Gridguide is a centralised, automated traffic control system. When within its jurisdictional area, vehicles are guided and advised by its management systems. This covers both traffic routing around the city, managing flow for minimal congestion, and second-to-second control for accident avoidance and junctions.
Gridguide’s area is expansive but not total. It covers all major roads throughout the city, and all minor roads in downtown areas. It fades out in side-streets in the suburbs and is completely absent in the Barrens.
In game terms, GridGuide acts as a special sort of WAN that all vehicles are connected to. This does not provide the usual anti-hacking protection that WANs do, but it does provide the following game benefits:
- All Piloting and Notice rolls the vehicle makes get a d6 Wild die.

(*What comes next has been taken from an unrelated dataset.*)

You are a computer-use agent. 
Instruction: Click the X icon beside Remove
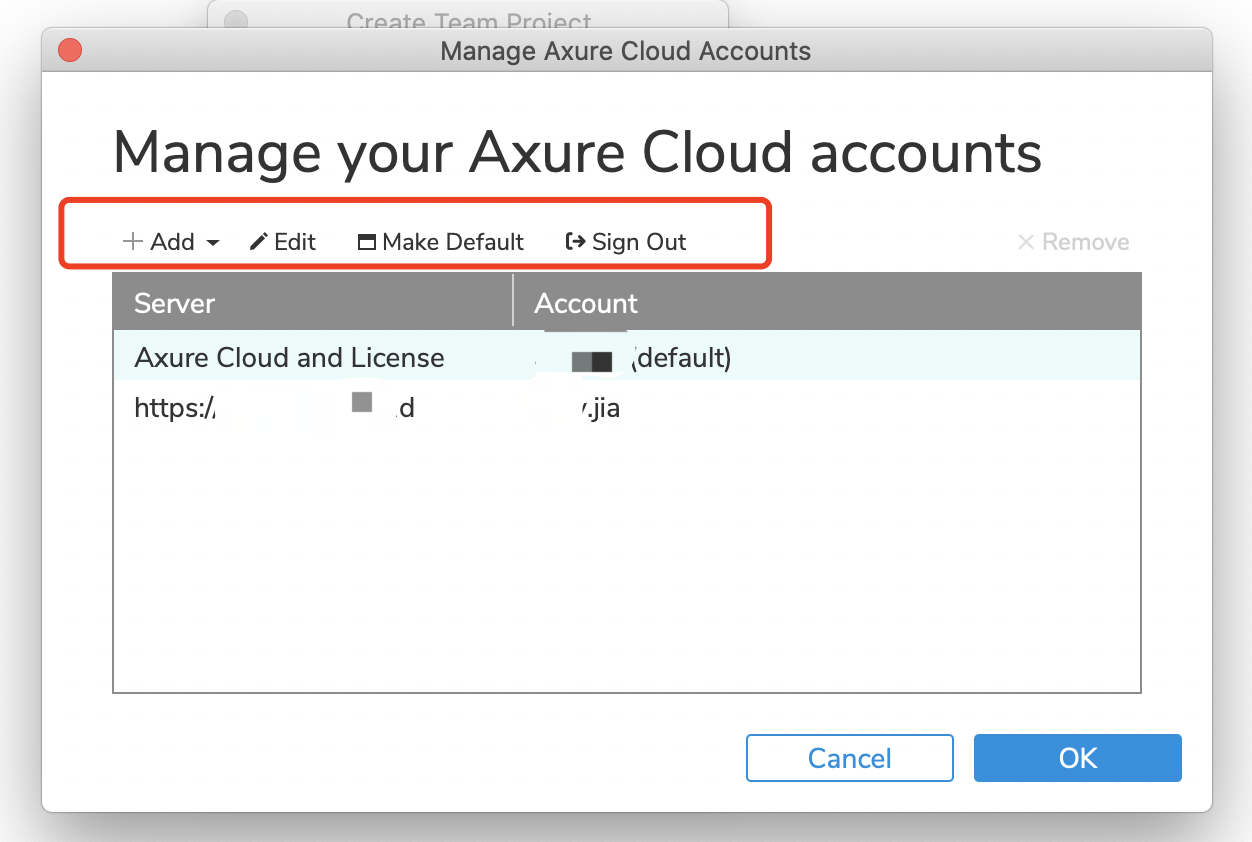coord(1025,242)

- While the vehicle is in motion, it gets the benefit of the Active Integrity Checking program, and so rolls Hardening instead of Firewall to resist attempts to crash it. (Parked vehicles are not a hazard if their computers get crashed, so the system doesn’t cover them.)
- Vehicles have numerous tracking tags hidden in various places on their body shell. Gridguide tracks their location in realtime through these tags. Finding and disabling them all is a difficult and lengthy process.
- If any decker hacks control of a vehicle with a GridGuide connection, it will continue to attempt to re-assert control; it rolls d8 vs the decker’s Hacking skill. (todo: how often?)
- This applies during remote control or normal control via augmented reality surfaces in the vehicle. But some vehicles (not all) are fitted with either manual override controls or rigger adapters. Using either of those completely locks Gridguide out, stopping the attempts to re-establish control.
As a very well-defended cloud host, hacking Gridguide directly is extremely difficult. However, Gridguide uses a distributed architecture with delegated controls to short-range local hosts, responsible for vehicle control across a small area as well as associated infrastructure like traffic lights. These are vulnerable to hacking in the usual way. They count as standalone devices with a d8 rating. Once a decker gains access, they can issue commands to all nearby connected devices, including vehicles - one hacking roll per command. Note that this will often quickly attract attention from GOD, however it can still be used to facilitate a speedy escape.